Throughout the material below, how many lines include the string "each"? Reply with only the number.
######
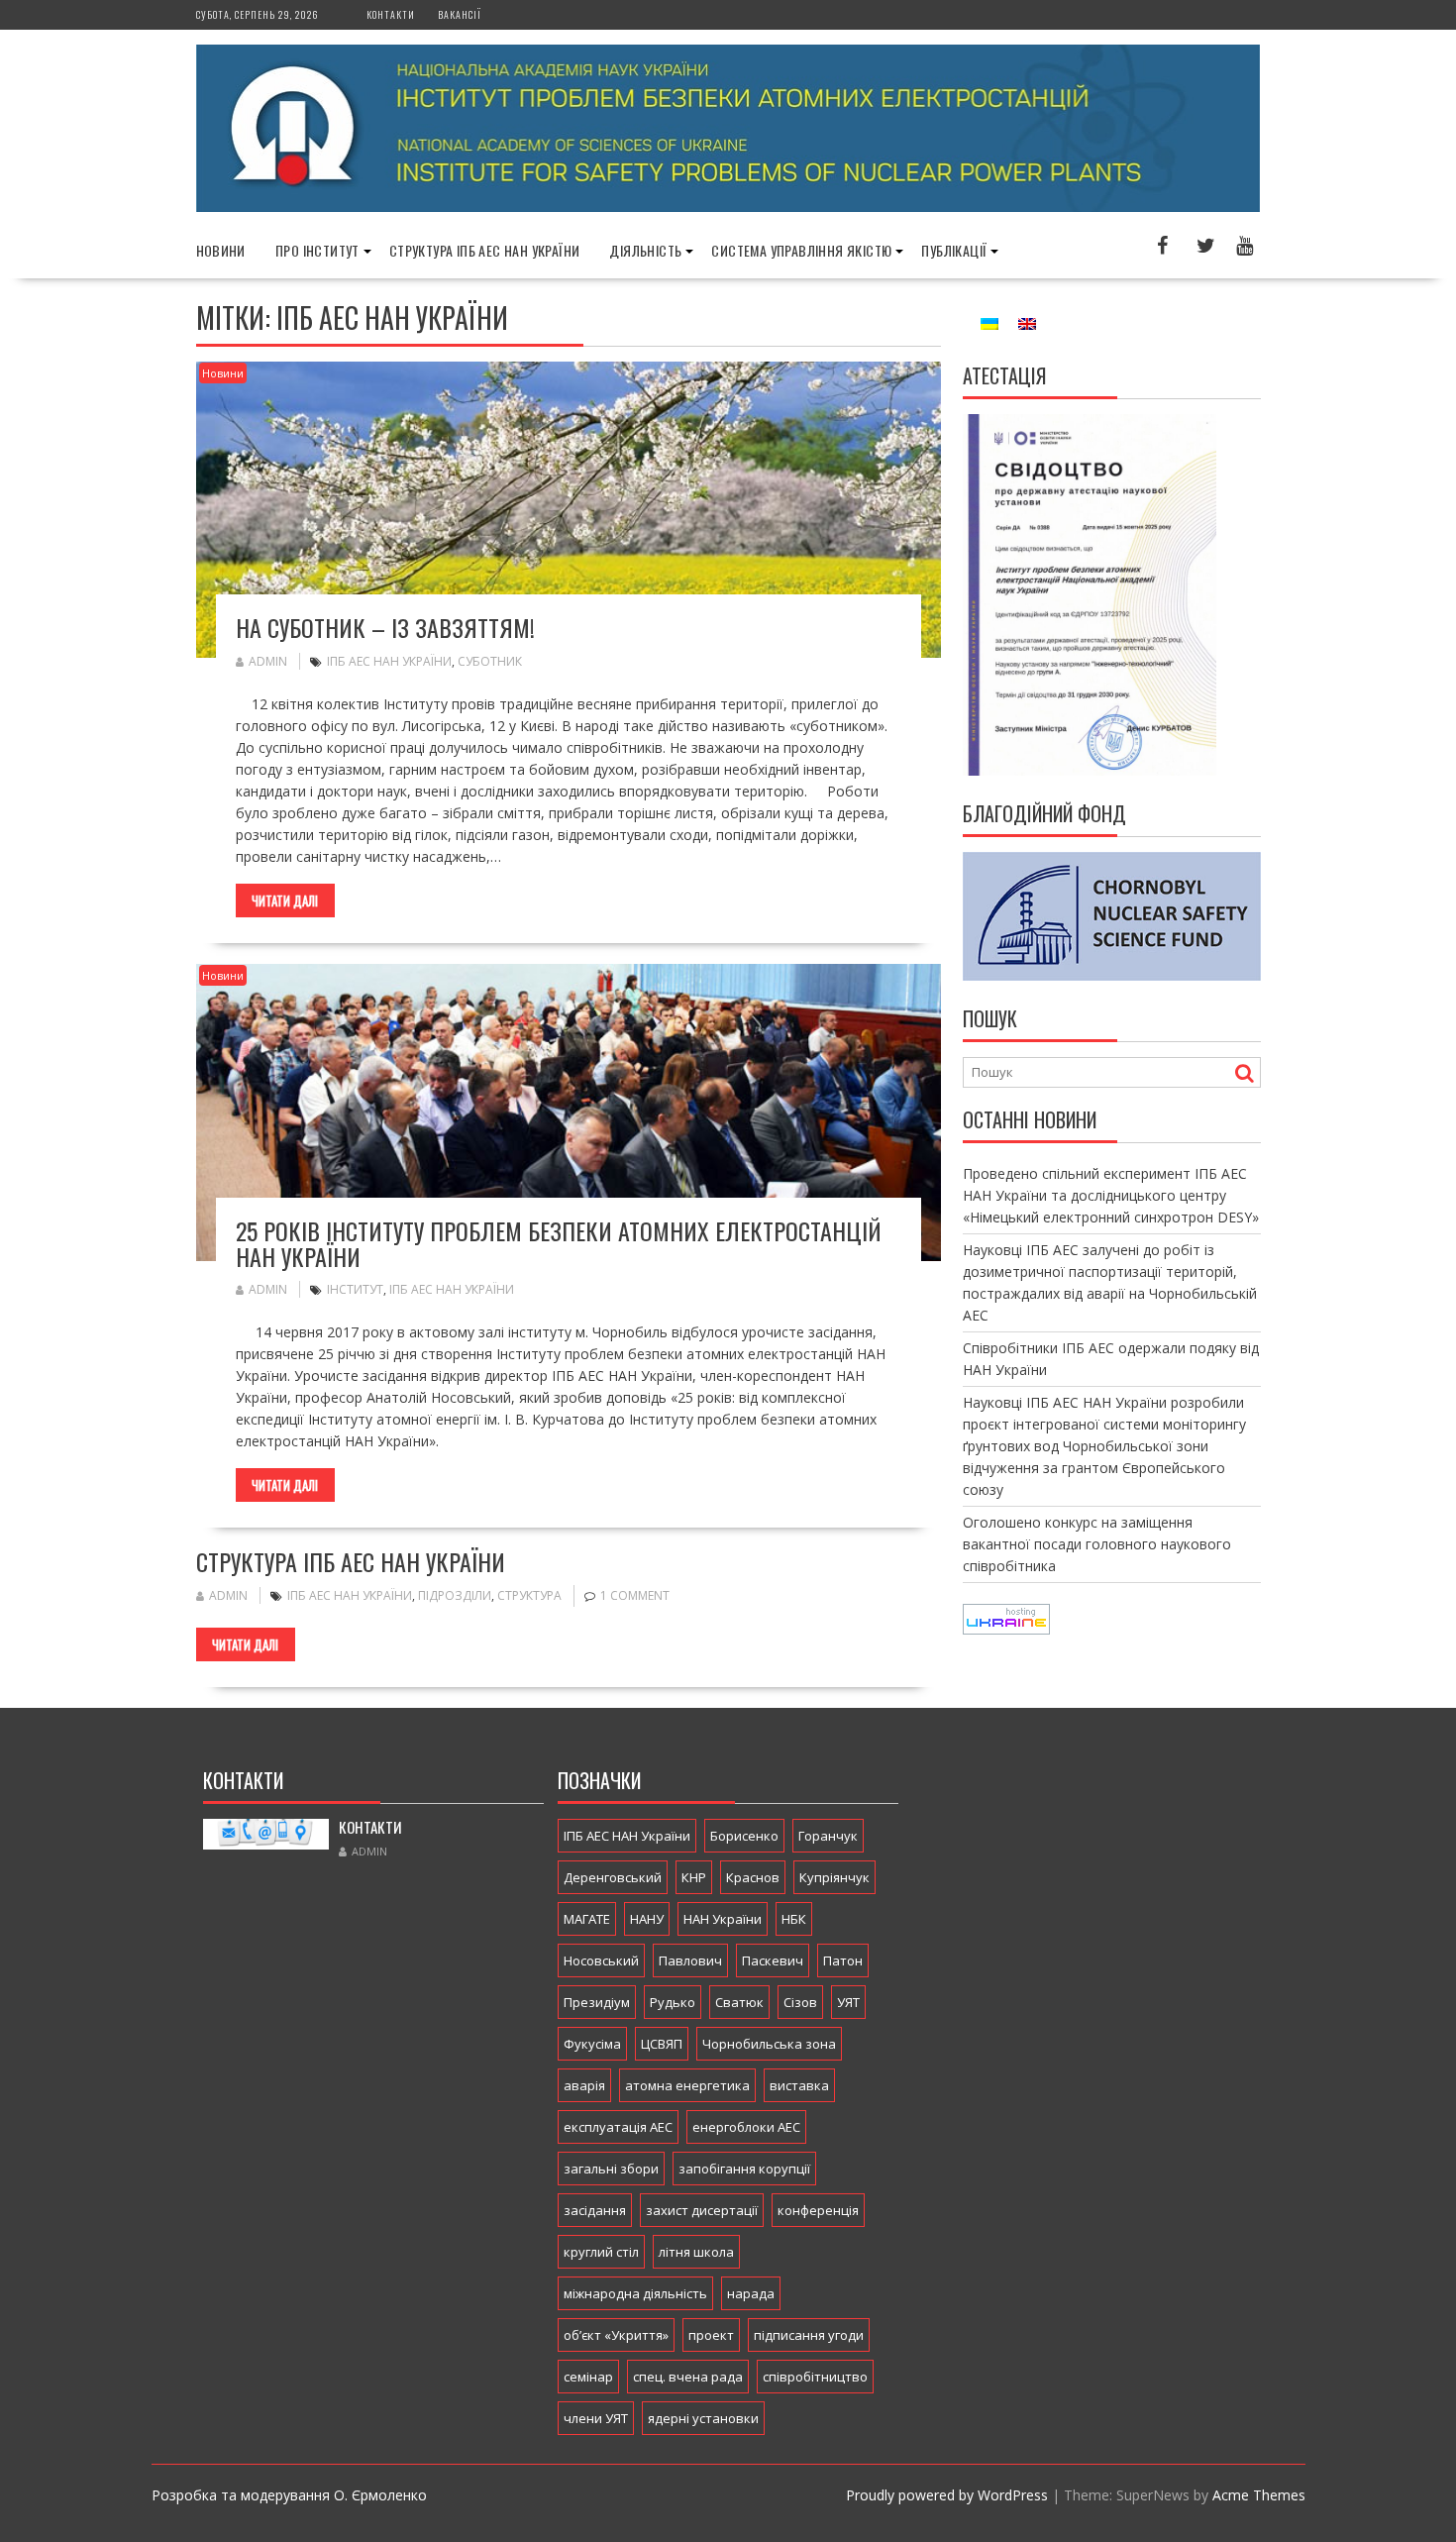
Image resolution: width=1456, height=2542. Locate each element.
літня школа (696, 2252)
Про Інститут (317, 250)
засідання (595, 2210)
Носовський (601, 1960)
######
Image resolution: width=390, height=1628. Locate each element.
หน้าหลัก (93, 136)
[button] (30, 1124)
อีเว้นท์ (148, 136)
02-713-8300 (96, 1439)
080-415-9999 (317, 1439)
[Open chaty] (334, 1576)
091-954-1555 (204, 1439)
######
ANSWER TO THE EXERCISE: 2